Re:mod parent up by AugstWest · 2005-09-13 12:36 · Score: 1

I would give it points, but I guess I can't, since I asked the questoin :] Thanks for a great answer.
Re:mod parent up by blackcoot · 2005-09-13 12:57 · Score: 1

intro. to parallel computation is known as one of the nightmare master's level classes (the sort of class that most folks only took because they were either a] utter masochists, b] far too clever, or c] didn't have any other choices) at my alma mater. i kinda fell into all three of those categories and ended up doing pretty well. the question you asked is one that my prof posed to us our first night of class and one that came back to haunt us almost every class thereafter (and certainly on the final)...

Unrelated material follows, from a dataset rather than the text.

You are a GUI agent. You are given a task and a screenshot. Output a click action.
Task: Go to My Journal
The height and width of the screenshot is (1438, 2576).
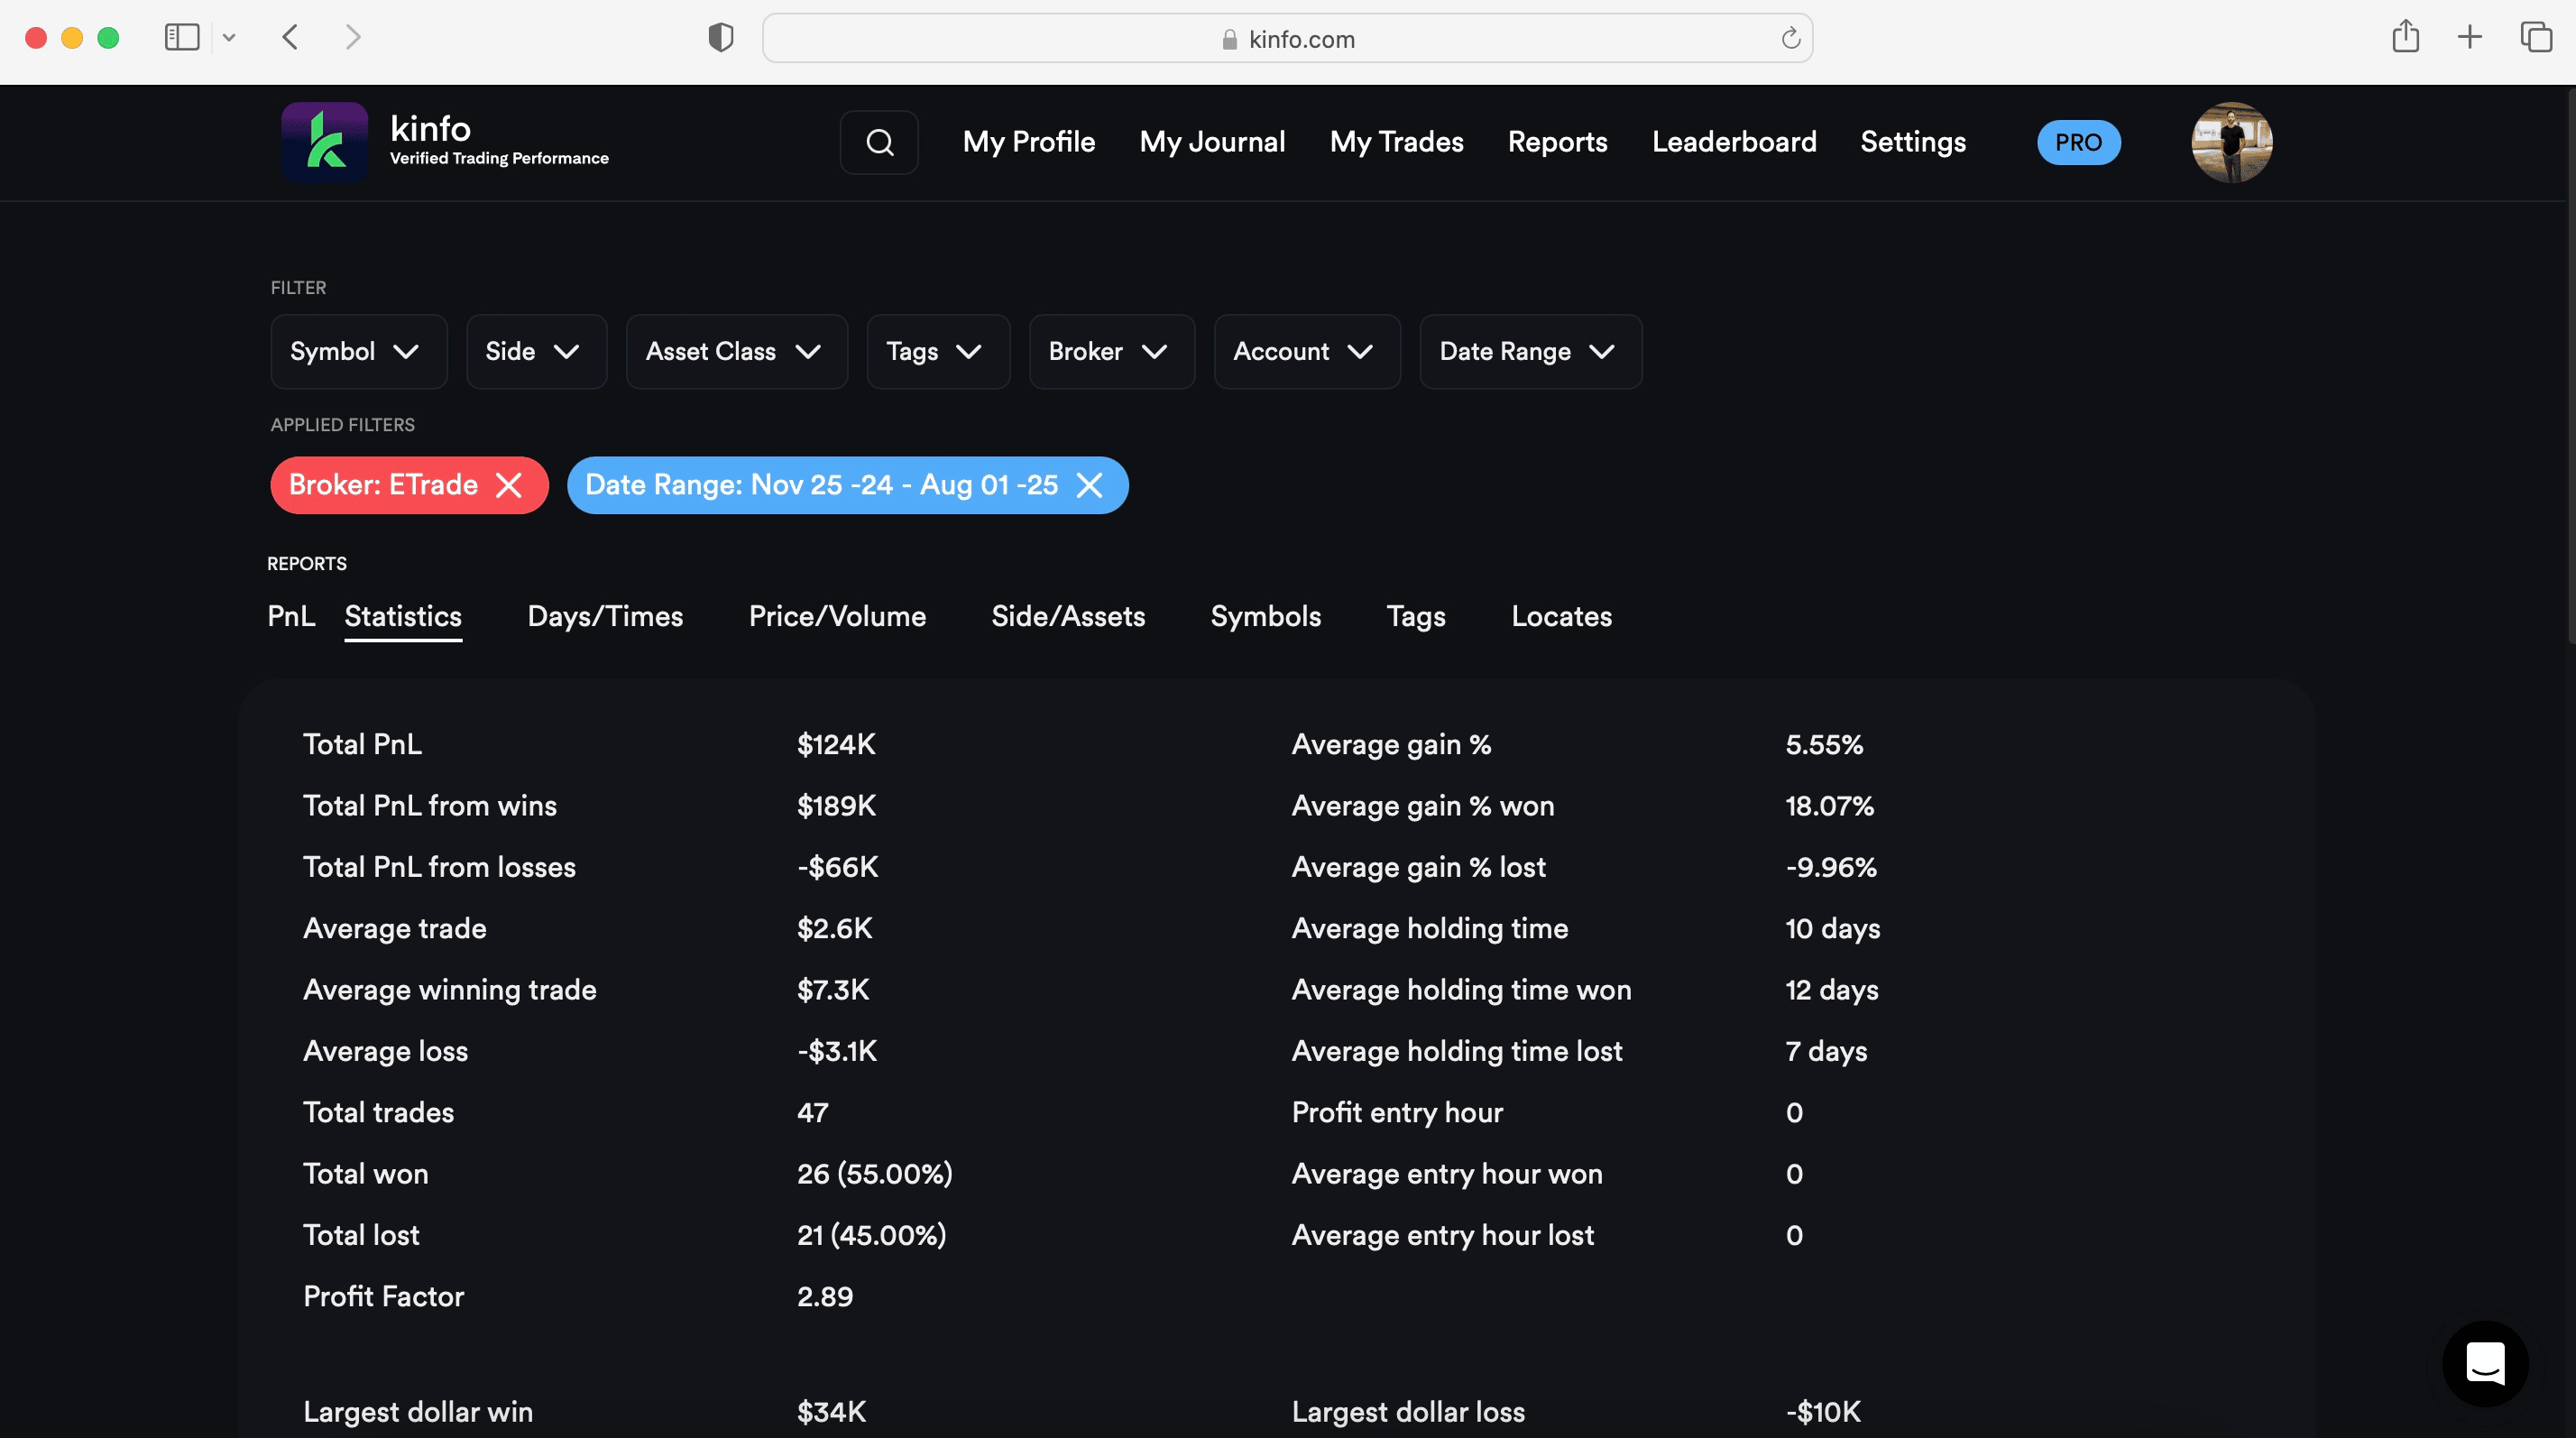(x=1212, y=142)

anyways, it's a good question to ask --- shows you're at least thinking about things. ultimately, clusters will have such low latencies that they'll move in the direction you're talking about --- distributed-but-sufficiently-low-latency-that-we'l l-pretend-that-it's-a-single-ram. until then, we're still stuck with MPI and friends...

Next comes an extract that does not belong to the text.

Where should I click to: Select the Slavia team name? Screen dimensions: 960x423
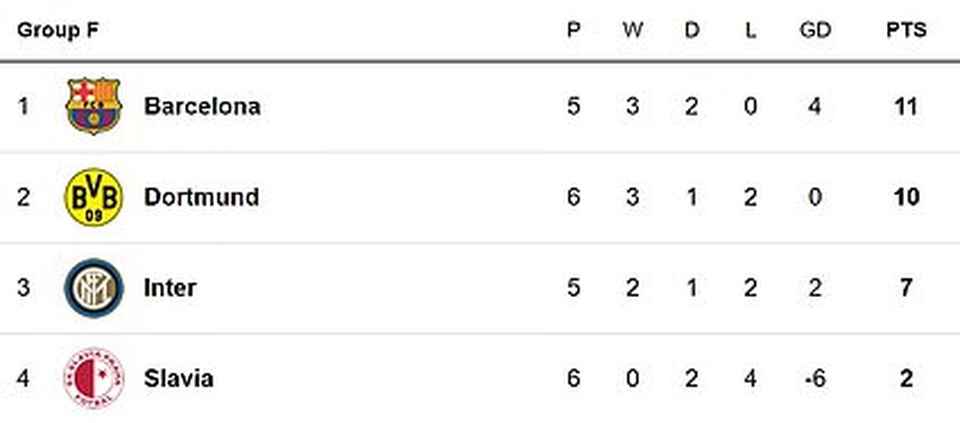coord(178,379)
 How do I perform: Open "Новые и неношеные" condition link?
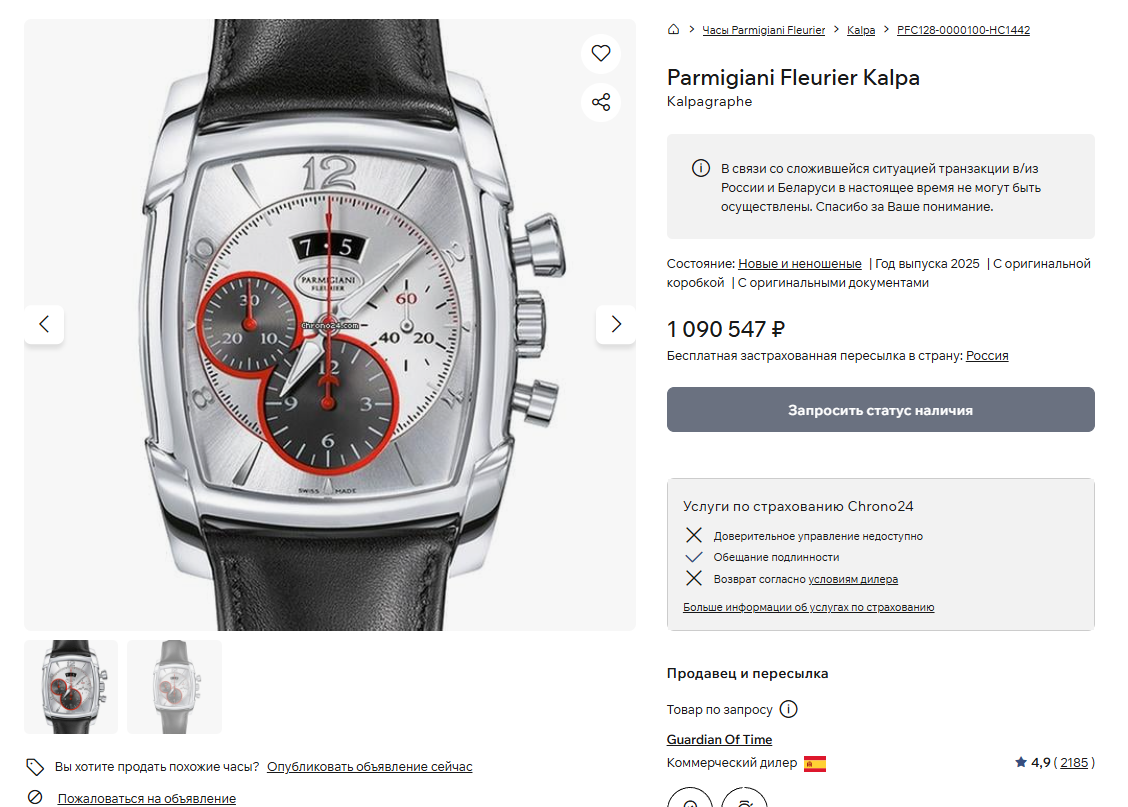(x=799, y=264)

MOSIX License by Noksagt · 2005-09-13 11:18 · Score: 2, Informative

Actually, I'd recommend openMosix.

Agreed.

Granted Mosix is the original and is open source now as well,

Not by OSI/DFSG/FSF standards. The license is still very restrictive. I think the kernel patches might be under GPL, but certainly not the user tools.

it still seems like openMosix is more actively developed.

This is certainly true. Most talent jumped ship & openMosix does have a higher number of active developers (and is somewhat backed by AMD (though I think AMD can and should give more developers to the project)).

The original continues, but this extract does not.